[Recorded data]

○ ○ ○

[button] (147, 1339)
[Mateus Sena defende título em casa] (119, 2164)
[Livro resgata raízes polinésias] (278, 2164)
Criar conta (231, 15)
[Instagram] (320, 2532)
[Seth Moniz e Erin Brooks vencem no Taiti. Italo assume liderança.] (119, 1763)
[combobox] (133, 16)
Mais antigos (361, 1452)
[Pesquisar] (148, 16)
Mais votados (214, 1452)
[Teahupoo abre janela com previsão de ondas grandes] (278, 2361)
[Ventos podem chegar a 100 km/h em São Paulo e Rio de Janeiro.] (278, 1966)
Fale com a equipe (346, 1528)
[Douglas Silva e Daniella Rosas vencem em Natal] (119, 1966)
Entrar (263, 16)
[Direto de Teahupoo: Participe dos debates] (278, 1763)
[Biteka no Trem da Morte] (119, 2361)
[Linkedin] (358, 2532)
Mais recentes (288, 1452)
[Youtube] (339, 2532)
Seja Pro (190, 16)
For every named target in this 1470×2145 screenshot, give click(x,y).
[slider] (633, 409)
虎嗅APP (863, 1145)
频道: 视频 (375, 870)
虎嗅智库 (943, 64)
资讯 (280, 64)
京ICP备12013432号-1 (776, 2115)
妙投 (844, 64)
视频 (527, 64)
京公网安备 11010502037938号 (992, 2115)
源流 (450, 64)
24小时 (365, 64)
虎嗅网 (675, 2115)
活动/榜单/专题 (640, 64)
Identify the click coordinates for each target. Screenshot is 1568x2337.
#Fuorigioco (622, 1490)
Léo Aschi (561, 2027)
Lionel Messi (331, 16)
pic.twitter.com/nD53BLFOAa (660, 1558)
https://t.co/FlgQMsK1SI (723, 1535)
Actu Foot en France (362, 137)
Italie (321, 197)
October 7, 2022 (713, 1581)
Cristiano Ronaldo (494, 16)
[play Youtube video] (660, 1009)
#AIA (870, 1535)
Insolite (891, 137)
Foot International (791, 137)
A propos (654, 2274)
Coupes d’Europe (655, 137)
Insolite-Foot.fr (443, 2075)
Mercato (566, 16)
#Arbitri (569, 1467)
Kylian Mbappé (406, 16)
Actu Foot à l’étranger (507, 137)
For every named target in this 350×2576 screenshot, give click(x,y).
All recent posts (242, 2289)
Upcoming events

○ ○ ○

## TASK TO COMPLETE:
Reproduce every line above without error.

## REPLY TO THE TASK:
[button] (147, 1339)
[Mateus Sena defende título em casa] (119, 2164)
[Livro resgata raízes polinésias] (278, 2164)
Criar conta (231, 15)
[Instagram] (320, 2532)
[Seth Moniz e Erin Brooks vencem no Taiti. Italo assume liderança.] (119, 1763)
[combobox] (133, 16)
Mais antigos (361, 1452)
[Pesquisar] (148, 16)
Mais votados (214, 1452)
[Teahupoo abre janela com previsão de ondas grandes] (278, 2361)
[Ventos podem chegar a 100 km/h em São Paulo e Rio de Janeiro.] (278, 1966)
Fale com a equipe (346, 1528)
[Douglas Silva e Daniella Rosas vencem em Natal] (119, 1966)
Entrar (263, 16)
[Direto de Teahupoo: Participe dos debates] (278, 1763)
[Biteka no Trem da Morte] (119, 2361)
[Linkedin] (358, 2532)
Mais recentes (288, 1452)
[Youtube] (339, 2532)
Seja Pro (190, 16)
For every named target in this 1470×2145 screenshot, give click(x,y).
[slider] (633, 409)
虎嗅APP (863, 1145)
频道: 视频 (375, 870)
虎嗅智库 (943, 64)
资讯 (280, 64)
京ICP备12013432号-1 (776, 2115)
妙投 (844, 64)
视频 (527, 64)
京公网安备 11010502037938号 (992, 2115)
源流 (450, 64)
24小时 (365, 64)
虎嗅网 (675, 2115)
活动/榜单/专题 (640, 64)
Identify the click coordinates for each target. Screenshot is 1568x2337.
#Fuorigioco (622, 1490)
Léo Aschi (561, 2027)
Lionel Messi (331, 16)
pic.twitter.com/nD53BLFOAa (660, 1558)
https://t.co/FlgQMsK1SI (723, 1535)
Actu Foot en France (362, 137)
Italie (321, 197)
October 7, 2022 (713, 1581)
Cristiano Ronaldo (494, 16)
[play Youtube video] (660, 1009)
#AIA (870, 1535)
Insolite (891, 137)
Foot International (791, 137)
A propos (654, 2274)
Coupes d’Europe (655, 137)
Insolite-Foot.fr (443, 2075)
Mercato (566, 16)
#Arbitri (569, 1467)
Kylian Mbappé (406, 16)
Actu Foot à l’étranger (507, 137)
For every named target in this 350×2576 screenshot, give click(x,y).
All recent posts (242, 2289)
Upcoming events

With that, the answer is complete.